-- What the task requires --
Below, find the line containing "Task: Select Aubrac's 121% change cell" and the line containing "The width and"; reproduce exactly those two and every line between them, omitting pictures.

BEGIN

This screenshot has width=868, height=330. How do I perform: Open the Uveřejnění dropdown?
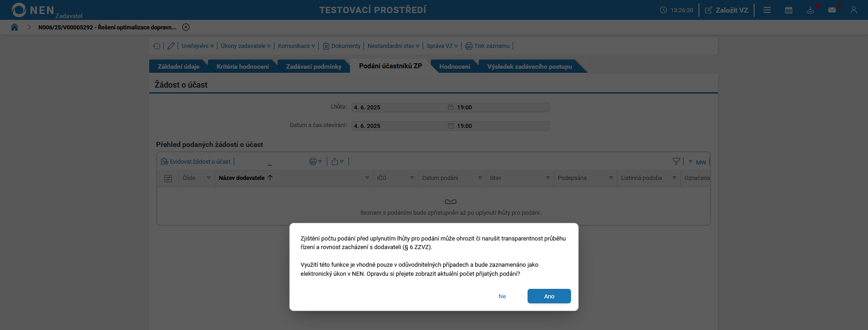(x=197, y=46)
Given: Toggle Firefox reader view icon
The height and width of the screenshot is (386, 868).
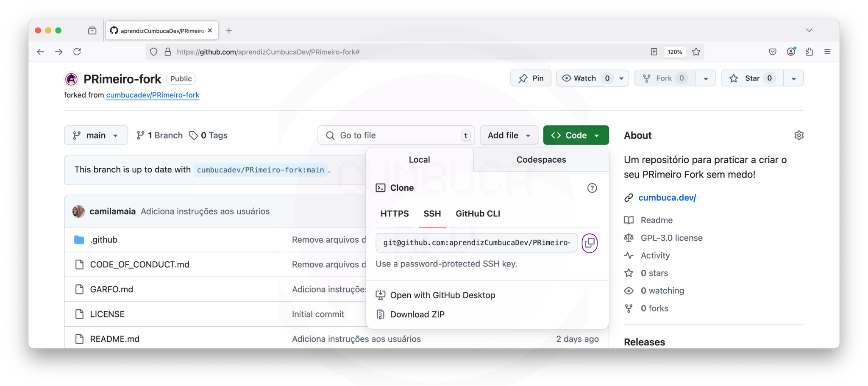Looking at the screenshot, I should click(654, 52).
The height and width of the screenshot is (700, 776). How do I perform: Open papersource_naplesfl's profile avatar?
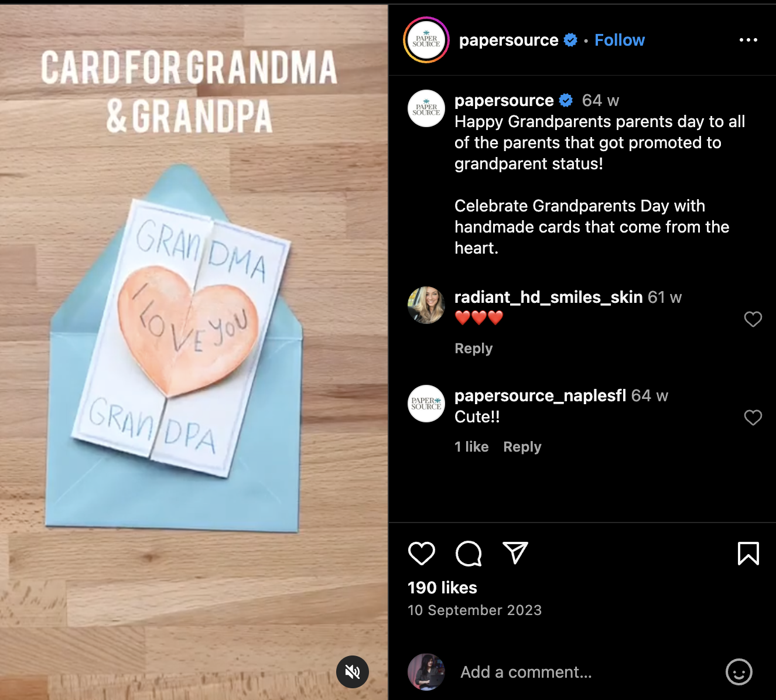(x=426, y=404)
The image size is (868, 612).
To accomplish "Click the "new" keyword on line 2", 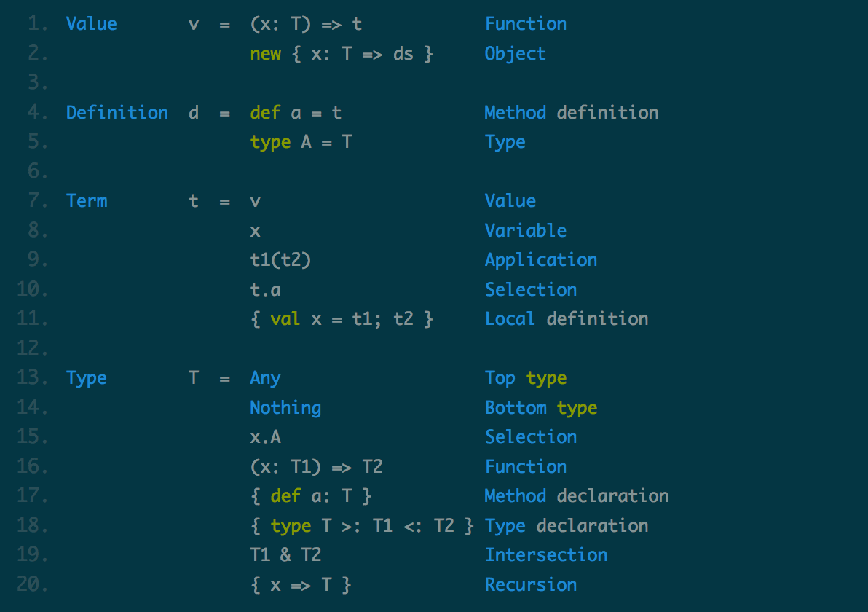I will click(265, 54).
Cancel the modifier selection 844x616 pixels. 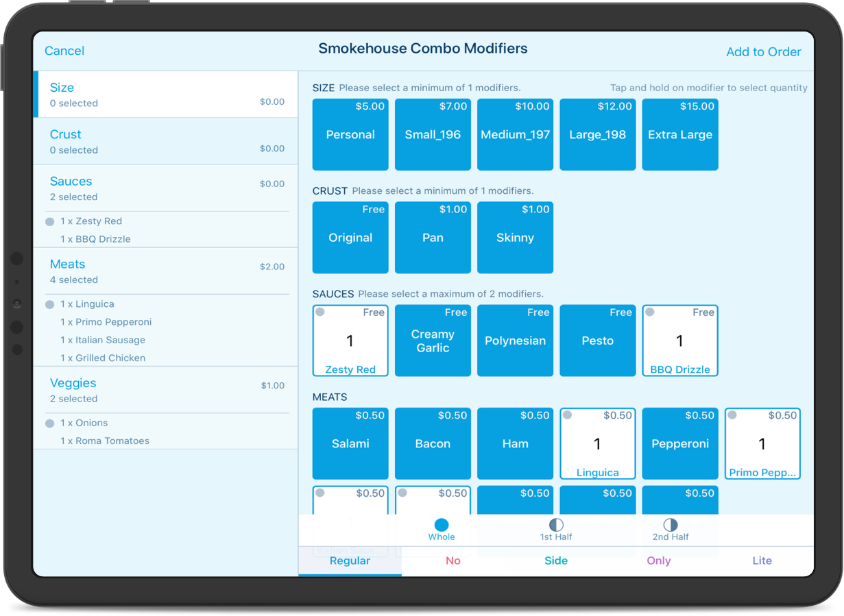pyautogui.click(x=64, y=50)
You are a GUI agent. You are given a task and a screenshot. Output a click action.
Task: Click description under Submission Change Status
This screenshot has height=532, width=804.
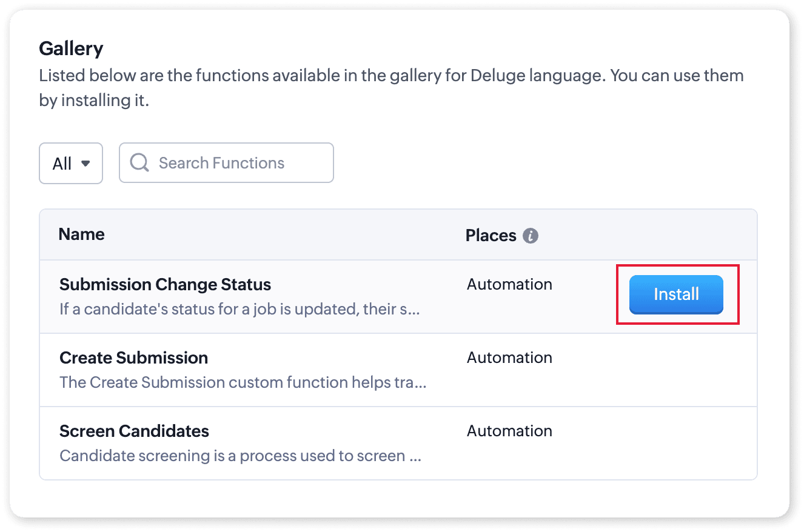pos(240,310)
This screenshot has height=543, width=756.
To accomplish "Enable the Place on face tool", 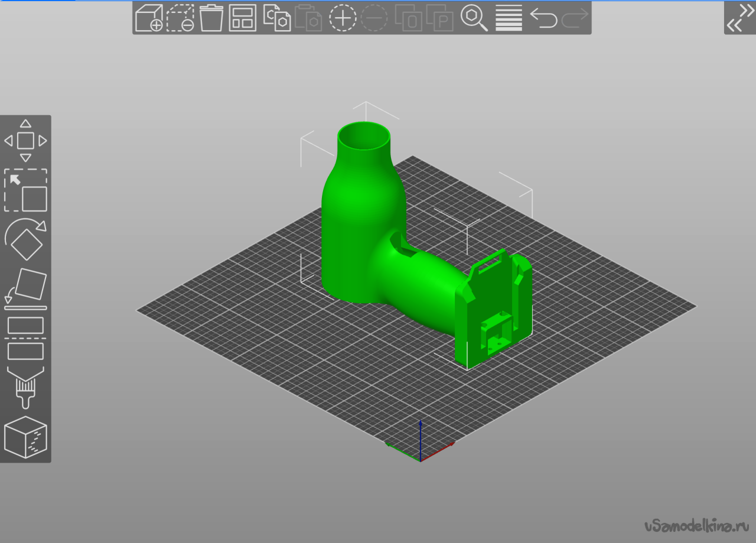I will (25, 289).
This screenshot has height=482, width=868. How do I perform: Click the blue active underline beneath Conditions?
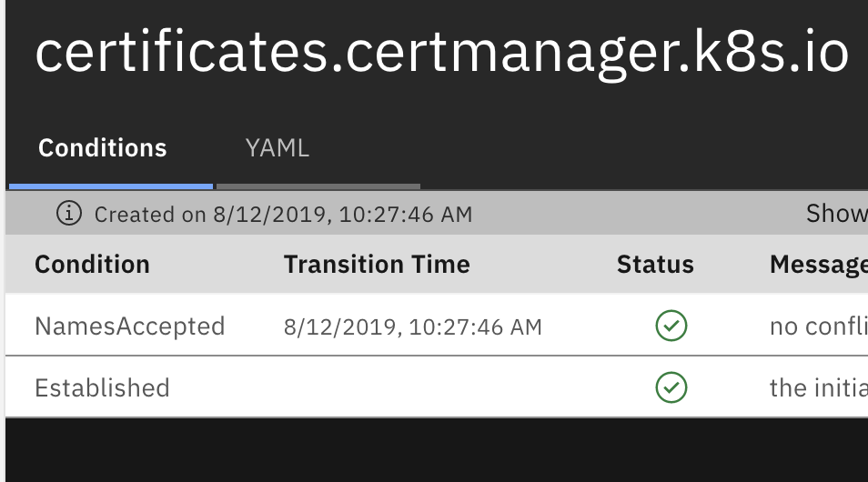coord(111,186)
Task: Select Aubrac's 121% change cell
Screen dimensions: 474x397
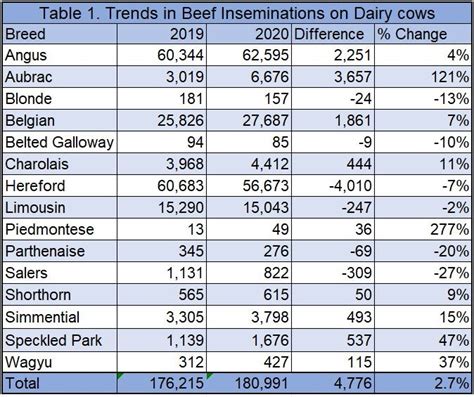Action: coord(423,77)
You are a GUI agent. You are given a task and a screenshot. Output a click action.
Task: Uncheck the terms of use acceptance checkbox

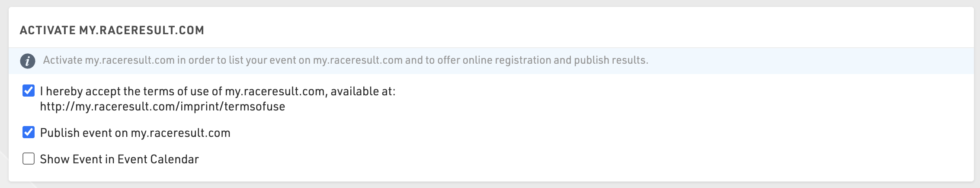point(29,91)
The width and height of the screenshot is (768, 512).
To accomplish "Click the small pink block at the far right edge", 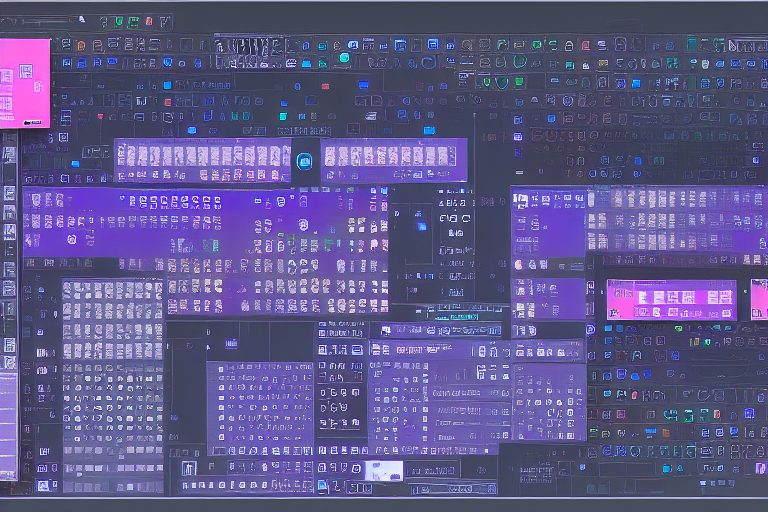I will click(x=759, y=299).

END

-- Solution to this problem --
Task: Select Aubrac's 121% change cell
Screen dimensions: 474x397
Action: coord(423,77)
You are a GUI agent. You are given a task and a screenshot. Output a click action.
Task: Uncheck the terms of use acceptance checkbox

point(29,91)
The width and height of the screenshot is (768, 512).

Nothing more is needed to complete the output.